Tweet-NaCl is the library that is currently in use for CryptPad.

  • Article:
    • Title: TweetNaCl: A crypto library in 100 tweets.
    • Authors: D.J. Bernstein, B. van Gastel, W. Janssen, T. Lange, P. Schwabe and S. Smetsers.
    • In proceedings of LatinCrypt 2014.
  • Library:
  • Security:
    • Protects against simple timing attacks, cache-timing attacks, etc
    • Thread-safe, and has no dynamic memory allocation
    • Symmetric encryption: XSalsa20-Poly1305 which is AEAD
    • Asymmetric encryption: x25519-XSalsa20-Poly1305 which is AEAD
    • Asymmetric signatures: ed25519 which is AEAD
    • Hashing: SHA-512, practical collision attacks against truncated SHA-512, approved by NIST
  • Availability: as a client-side dependency

To sum up, Tweet-NaCl is considered to be secure and to meet CryptPad's requirements. Hence, the only reason to change it would be performance (or quantum-resistant cryptography).

LibSodium

  • Library
    • Last audit by Private Internet Access in 2017.
    • Compiled to WebAssembly
    • 188 KB
    • Portable, cross-compilable, [...] fork of NaCl, with a compatible API
    • License: ISC License (FSF approved and GPL compatible)
  • Security:
    • Symmetric encryption: XSalsa20-Poly1305 which is AEAD
    • Asymmetric encryption: XSalsa20-Poly1305 which is AEAD
    • Asymmetric signatures: XSalsa20-Poly1305 which is AEAD
    • Hashing: BLAKE2b (faster than SHA-2, SHA-3, but same security) or SipHash-2-4 (only suitable as MAC)
  • Drawbacks:
    • you can call crypto_secretbox and allow your cryptography to be "upgraded" in the future if a newer version emerges that modifies default behavior.
  • Availability: as a client-side dependency

SubtleCrypto

  • Part of Web Crypto API
  • Provides primitives:
    • Symmetric encryption: AES-CBC, AES-GCM
    • Asymmetric encryption: AES-OAEP
    • Hash: SHA-384, ECHD
  • AES-CBC has no authentication, but could be used in combination with signatures.
  • AES-GCM has authentication
  • Availability: Natively supported by all current versions of popular browsers

Performance Comparison

Comparison Graph

The figure above shows the performance of the different Cryptographic Libraries mentioned above (SC stands for SubtleCrypto) on Firefox, Chromium, and Webkit.
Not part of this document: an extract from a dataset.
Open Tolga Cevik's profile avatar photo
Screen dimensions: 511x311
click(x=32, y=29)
The measurements where done using a playwright script on a Lenovo ThinkPad X1 Carbon 5th Generation (Intel® Core™ i5-7200U CPU @ 2.50GHz × 4), mileage may vary.

Nevertheless, the figure gives a raw indication to compare the performance.

  • Almost all functions seem to run slower on Firefox.
  • Symmetric encryption:
    • NaCl and Sodium are the slowest libraries with a runtime of up to 60 ms.
    • SubtleCrypto functions perform much better and nearly independent of the input size. AES-GCM is up to 19 times faster than NaCl (decryption of 1 MB on webkit).
  • Asymmetric signatures:
    • NaCl performs worst.
    • Sodium and SubtleCrypto's function perform similar
    • Webkit does seem to have a bad support for RSA-SSA and RSA-PSS verification.
  • Hashing:
    • Similar to the symmetric encryption, the SubtleCrypto function performs much better
    • The time of SubtleCrypto's SHA-512 is (especially compared to the one of NaCl) nearly independent of the input size.